Macias, who signed her postings “La nena de Laredo” (The Chick from Laredo), used social-networking sites to report on a criminal organization, the Tamaulipas Attorney General’s office said.
A young man and a young woman were murdered and their bodies left hanging off a pedestrian bridge in Nuevo Laredo on Sept. 13 for using social-networking Web sites to report on drug trafficking.
Messages warning others not to use social-networking Web sites to report drug traffickers were left on each of the bodies, and one of the messages was signed “Z,” a reference to Los Zetas.
Heriberto Lazcano Lazcano, known as “El Lazca,” deserted from the Mexican army in 1999 and formed Los Zetas with three other soldiers, all members of an elite special operations unit, becoming the armed wing of the Gulf cartel.

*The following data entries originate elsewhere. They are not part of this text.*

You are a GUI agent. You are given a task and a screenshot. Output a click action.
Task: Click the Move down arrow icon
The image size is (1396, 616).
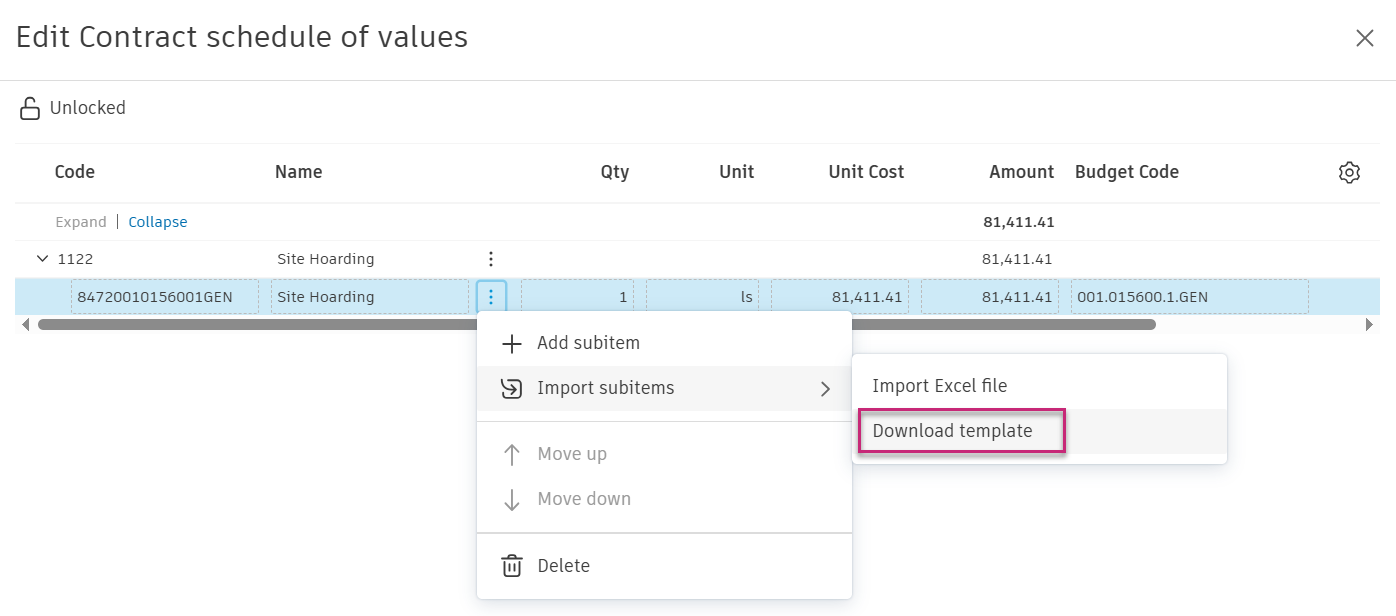[x=511, y=500]
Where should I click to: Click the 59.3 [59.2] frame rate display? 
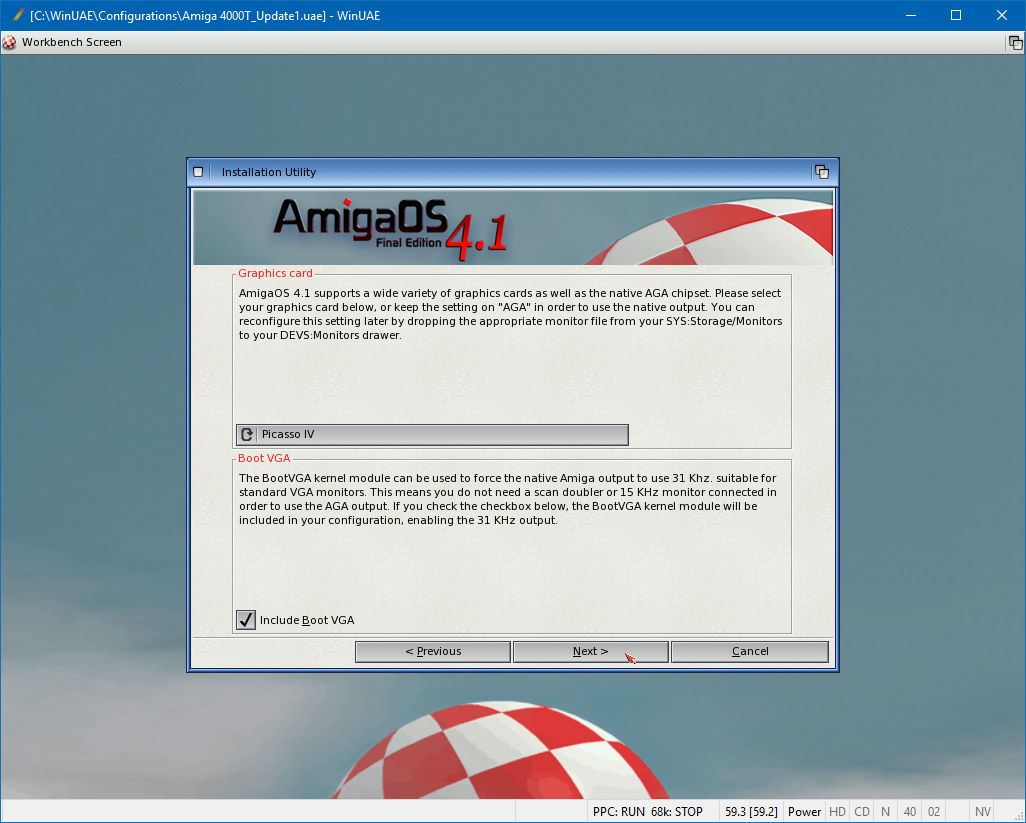coord(752,812)
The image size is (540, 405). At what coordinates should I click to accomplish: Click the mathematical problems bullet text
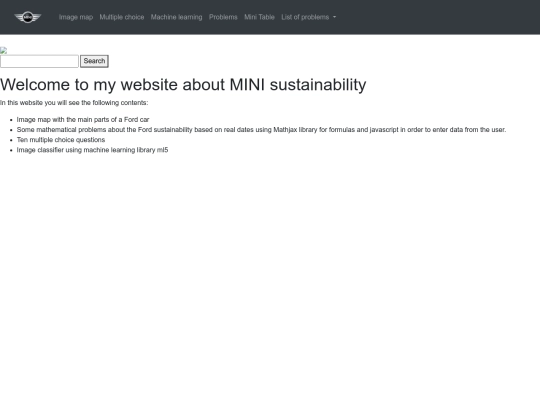point(261,129)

After several years on the payroll of the Gulf cartel, Los Zetas went into the drug business on their own account and now control several lucrative territories.

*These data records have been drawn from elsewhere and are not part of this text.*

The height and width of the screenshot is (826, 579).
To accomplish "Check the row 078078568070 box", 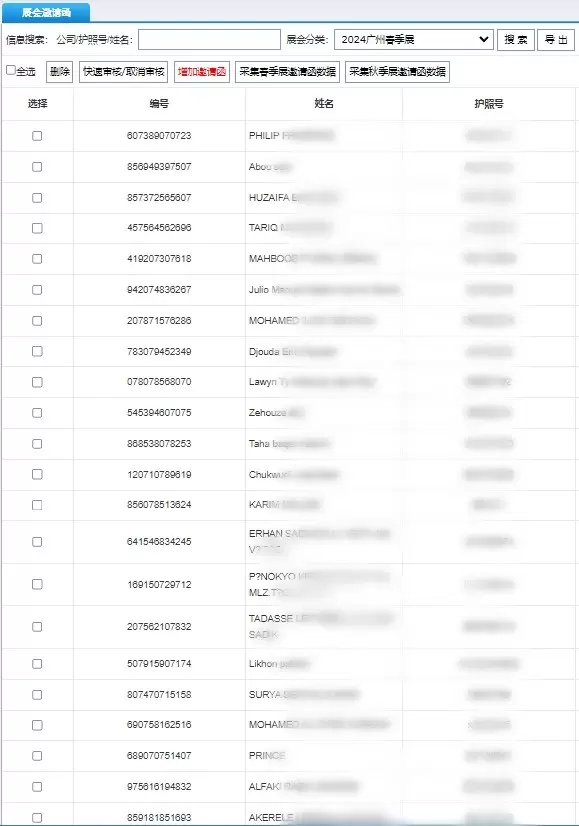I will (37, 382).
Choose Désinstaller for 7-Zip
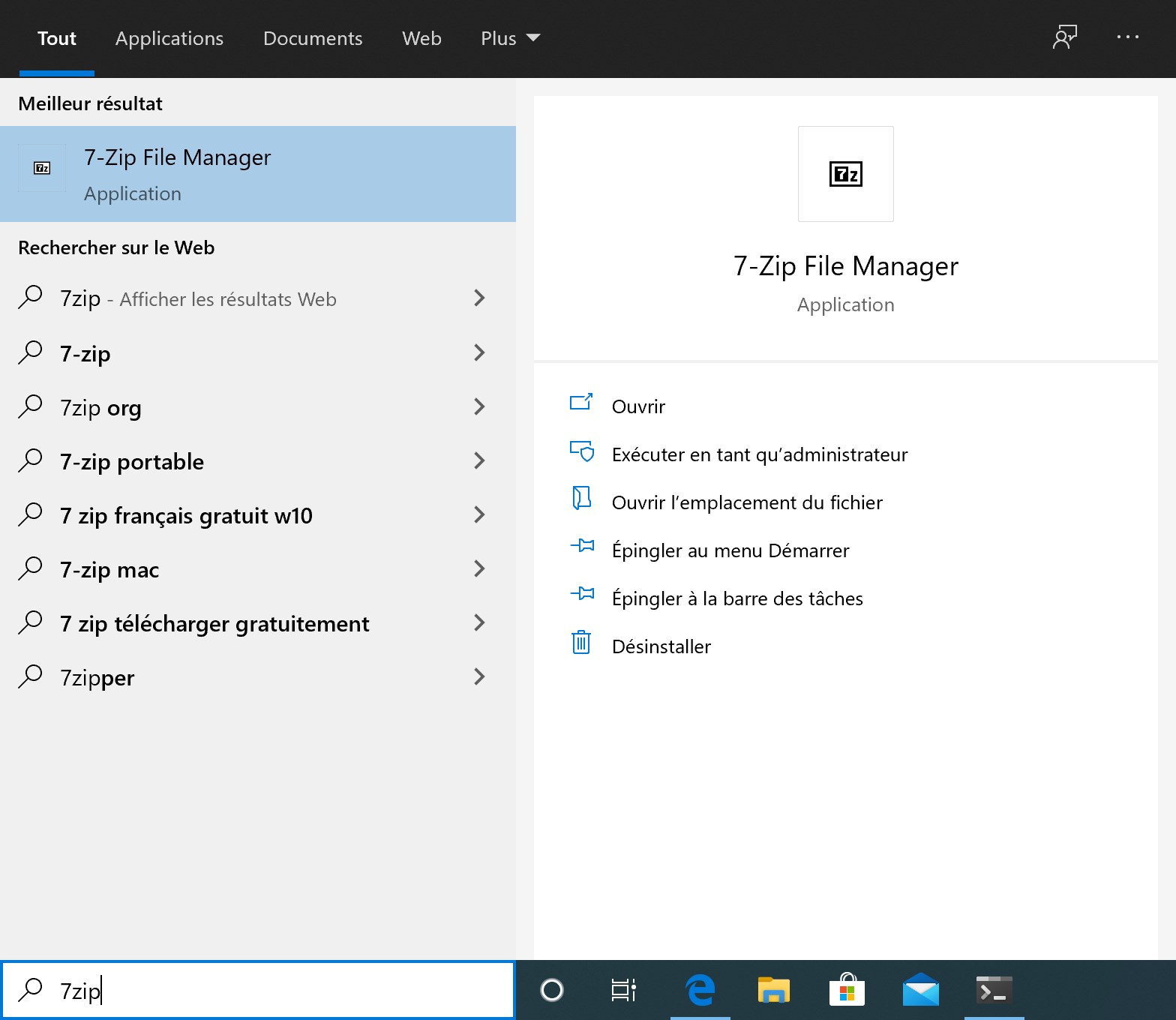The width and height of the screenshot is (1176, 1020). (x=661, y=646)
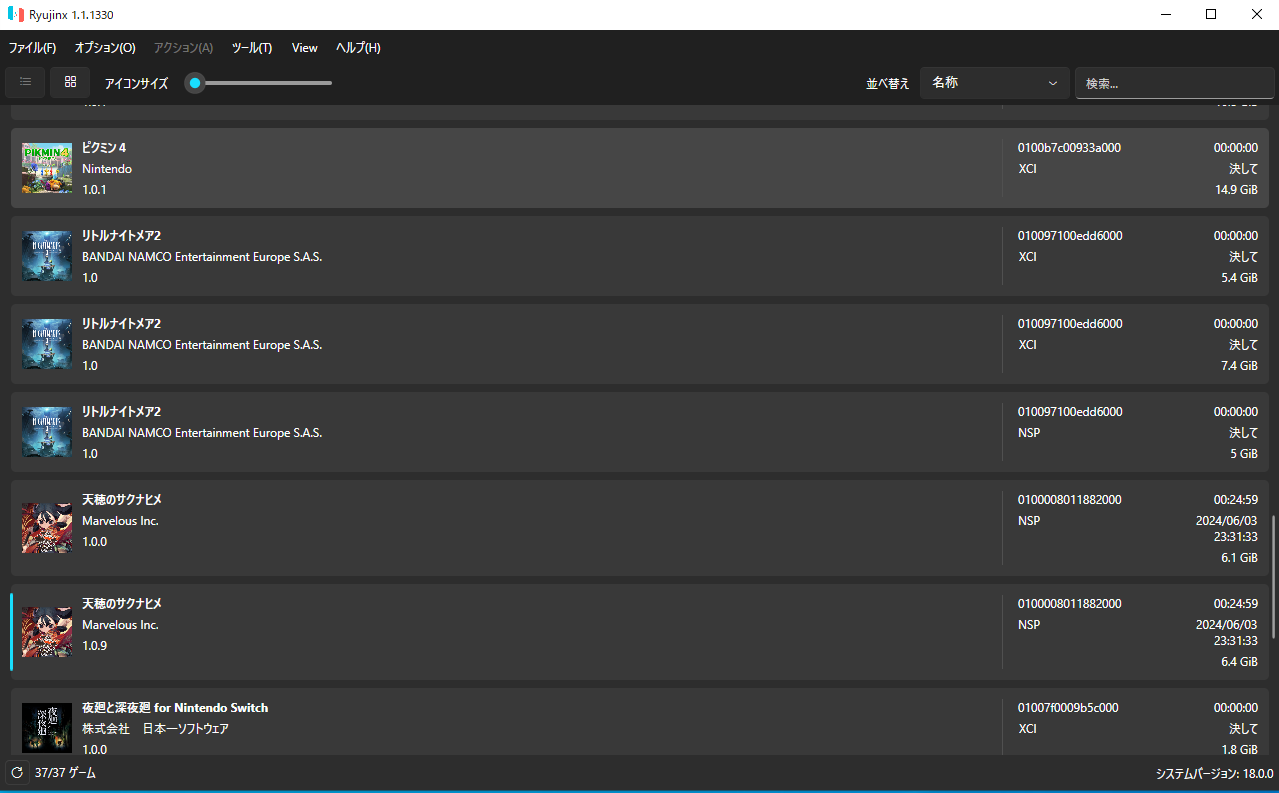Switch to list view layout icon

tap(25, 82)

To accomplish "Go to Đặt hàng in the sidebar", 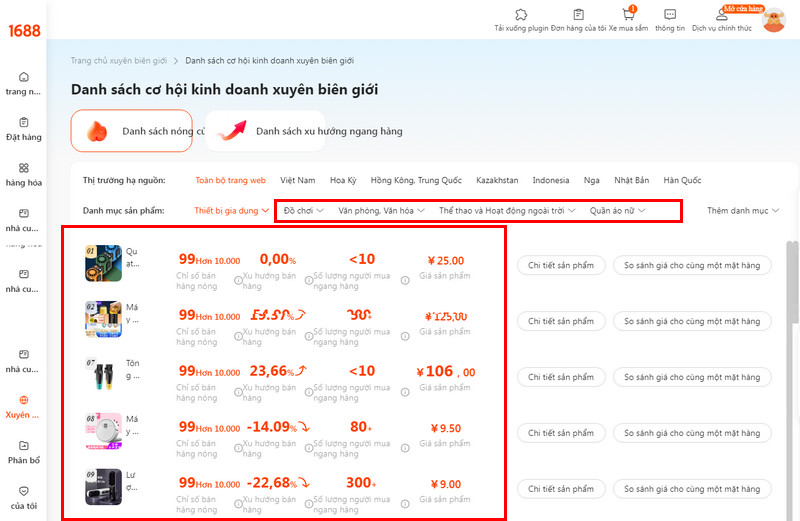I will point(24,128).
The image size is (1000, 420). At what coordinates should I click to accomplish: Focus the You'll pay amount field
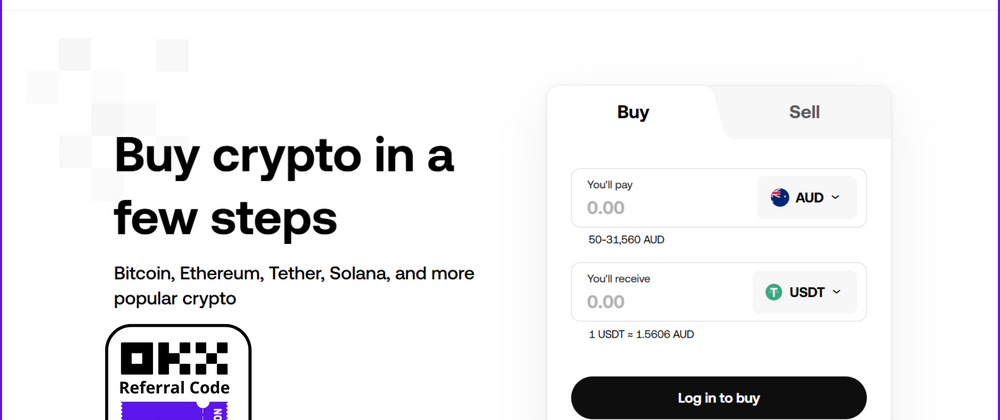tap(660, 208)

The cartel has been blamed for several massacres in recent years.
Los Zetas was accused of being behind the Aug. 23, 2010, massacre of 72 migrants, the majority of them from Latin America, at a ranch outside San Fernando, a city in Tamaulipas.
The cartel has also been blamed for the massacre of 27 peasants in May at a ranch in Guatemala’s Peten province, which borders Mexico and Belize.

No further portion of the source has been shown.